I bought this book as a gift for a friend’s child after seeing the very positive review by Wesley Walker in The North American Anglican. Unfortunately, the number of presumptions the author made, and did not advertise, about the circumstances of the baptism of the child who reads the book, made it unusable for my purposes.
For a start, the first page of the book is a fill-in certificate showing that the book was given to the child on the day of their baptism. I bought the book intending not to give it to a child on their baptism, but rather to a child who was baptized several years ago and is now starting to get old enough to be able to understand it.
It gets trickier on the second page of the actual story, which reads: ‘Mommy and Daddy, Grandma and Grandpa, your Aunties and Uncles were all there too’. The Americanism ‘Mommy’ I can live with in this case, especially since I bought it for an American family — but not all children will have had their grandparents and aunts and uncles present at their baptisms. For one thing, not all baptized children have living grandparents, aunts and uncles — or, for that matter, living parents, in some tragic cases.
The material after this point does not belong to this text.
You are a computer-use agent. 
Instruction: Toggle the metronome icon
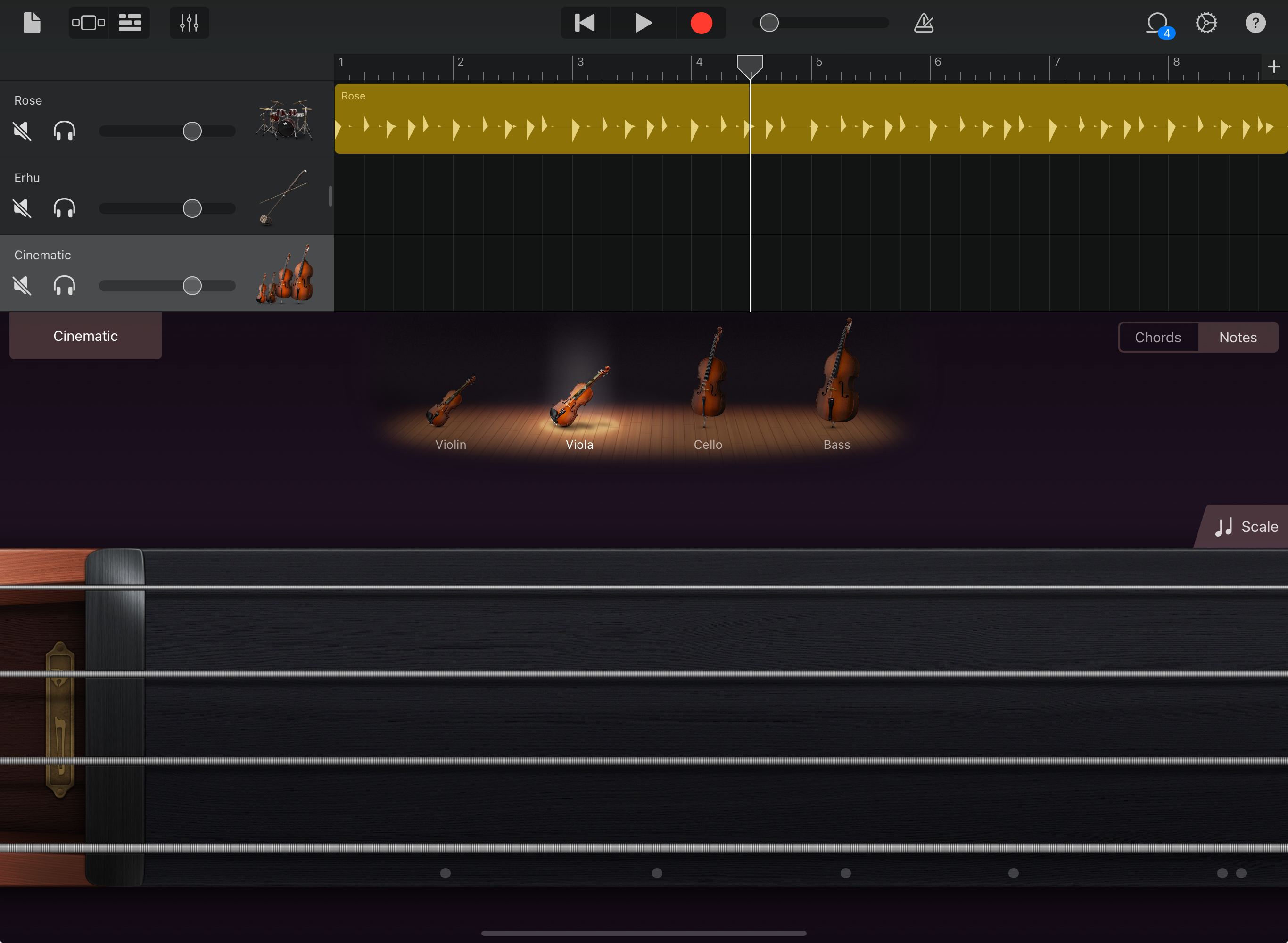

Even if they have living grandparents, they may not have been able to attend the christening, as I believe was the case for the child to whom I hoped to give this book, because they live along way away, are house-bound or have dementia.
These are only two of numerous assumptions about the reader’s baptism service throughout the book which do not apply to every child: that the font in the church was at the front, and not next to the door; that the child wore a chrisom for their baptism; that baptism was by triple suffusion, and not by single suffusion, or by immersion (this renders the book unusable by Orthodox Christians, for example); that the child was chrismated (rare in the Church of England, at least); that the child received a baptismal candle (not part of classic Anglican baptismal liturgies from before the later 20th century liturgical movement), and that that candle will be relighted each year by the parents; that both the child’s parents are Christians (it may be that only one is).
By the time I had checked over the book, the number of things I had noted where the parents of the prospective recipient of this gift would have had to stop and explain ‘no, actually, when you were baptized, it was different …’ while reading were such that I felt the book would be more confusing than helpful for the child in question. I therefore elected to return the book disappointed.
The disappointment is especially bitter inasmuch as it does live up very well to its subtitle — A Sacramental Explanation of Baptism for Children. The explanation of baptism is more detailed than I suspect most grown lay Anglican churchgoers could give, and yet the sacrament described so simply and beautifully. But unless the child you intend to give this book to is definitely being baptized in circumstances where most or all of the assumptions I listed above are true, I cannot recommend this book. I realize that accommodating all possible liturgical variations of baptism, either in a single book or in a series of variant volumes (there are already two versions, one using the word ‘priest’ to describe the baptizer, one using ‘pastor’) is hard work — but in some cases this book’s assumptions smack purely of failure to consider that not all churches are the same and not all families are the same. A Rogersization would significantly improve any subsequent edition of the book.
Howell, Sarah. On the Day You Were Baptized: A Sacramental Explanation of Baptism for Children (2019). No address: no publisher. ISBN 978-1-07-295919-9.